Incus Records, Incus Records, released a large portion of his work.
Bailey performed with other musicians and recorded with ensembles such as Spontaneous Music Ensemble and Company, in addition to solo performances.
Career
Bailey was born in Sheffield, England. He started playing guitar at the age of ten and became a third-generation performer. He worked with Sheffield City organist C. H. C. Biltcliffe, an unpleasant visit for him, as well as his uncle George Wing and John Duarte. As an adult, he performed in clubs, radio, and dance hall bands, as well as on television's Opportunity Knocks.
Bailey's first foray into free improvisation was in 1953 with two guitarists in Glasgow.

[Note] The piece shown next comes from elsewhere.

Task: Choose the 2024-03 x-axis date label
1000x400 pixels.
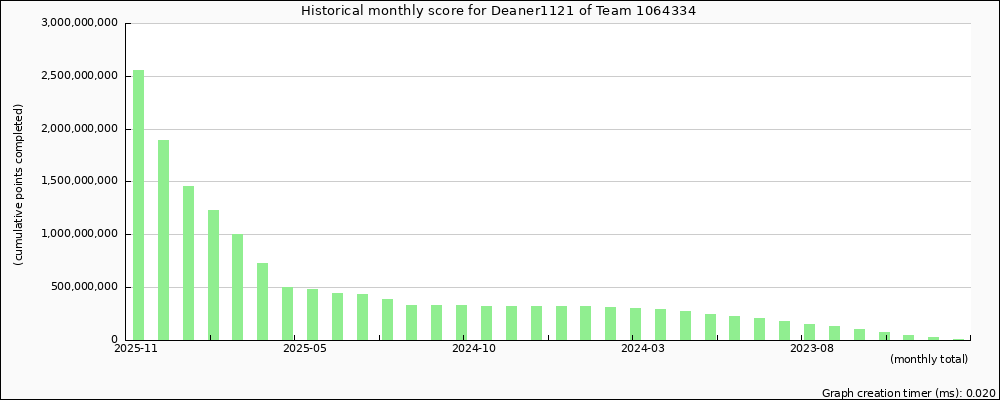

Joseph Holbrooke, named after English composer Joseph Holbrooke, was part of a trio established in 1963 with Tony Oxley and Gavin Bryars, but the group never performed his music. At first, the band performed traditional jazz but later moved into free jazz.
Bailey moved to London in 1966. He met like-minded musicians such as saxophonist Evan Parker, trumpeter Kenny Wheeler, and double bassist Dave Holland, with whom he formed the Spontaneous Music Ensemble at the Little Theatre Club run by drummer John Stevens. They sang Karyobin for Island Records in 1968. Bailey, percussionist Jamie Muir, and Hugh Davies on homemade electronics formed the Music Improvisation Company. The band existed until 1971. He was a member of the Jazz Composer's Orchestra and founded the trio Iskra 1903 with double bassist Barry Guy and trombonist Paul Rutherford, who was named after a newspaper published by Russian revolutionary Vladimir Lenin. He was a member of Oxley's sextet until 1973.

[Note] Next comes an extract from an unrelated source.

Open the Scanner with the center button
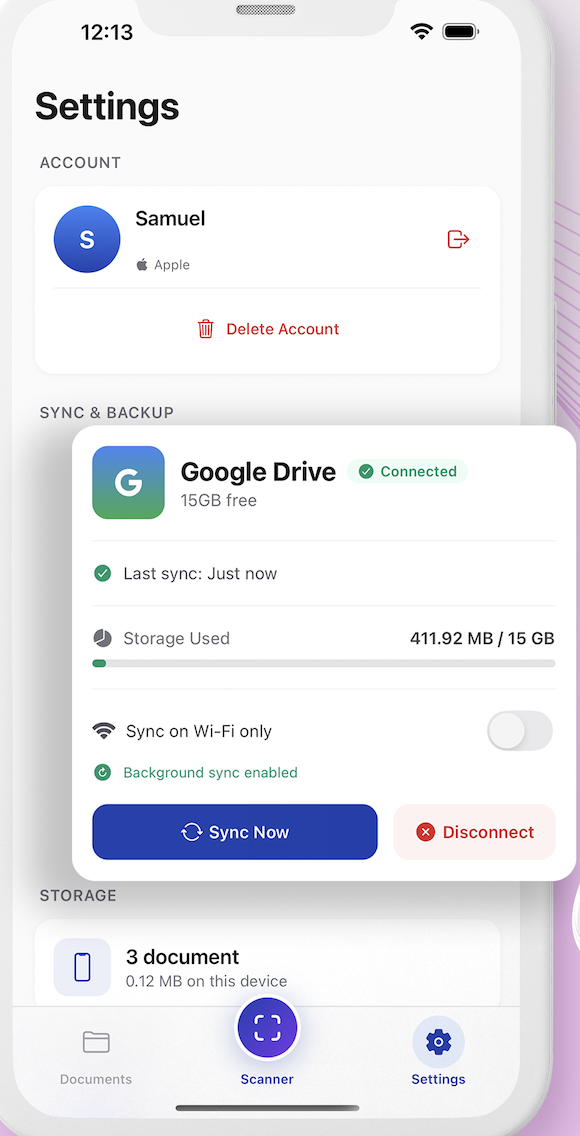The height and width of the screenshot is (1136, 580). pyautogui.click(x=267, y=1027)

Bailey, Tony Oxley, Evan Parker, and Michael Walters formed Incus in 1970. It was the first independent label to be owned by a musician in the United Kingdom. Walters and Thomas were fired early in the company's history; Parker and Bailey acted as co-directors until the mid-1980s, when internal tensions between them culminated in Parker's departure. Bailey and his partner Karen Brookman shared the name until his death in 2005.
Bailey co-founded Musics magazine in 1975, as "an evolving experivization arts magazine."
Bailey formed the collaborative project Company in 1976, which included Han Bennink, Steve Beresford, Anthony Braxton, Buckethead, Eugene Chadbourne, Lol Coxhill, Johnny Dyani, Fred Frith, Tristan Honsinger, Henry Kaiser, Steve Lacy, Misha Khan, Misha Mengelberg, Wadada Leo Smith, and John Zorn. Company Week, which lasted until 1994, was hosted by Bailey. He wrote the book Improvisation: Its Origins and Practice in 1980. On the Edge: Improvisation in Music, a four-part TV series narrated by Bailey in 1992, was adapted by Channel 4 in the United Kingdom into a four-part television series.
Bailey died in London on Christmas Day in 2005. He had been suffering from motor neurone disease for the past.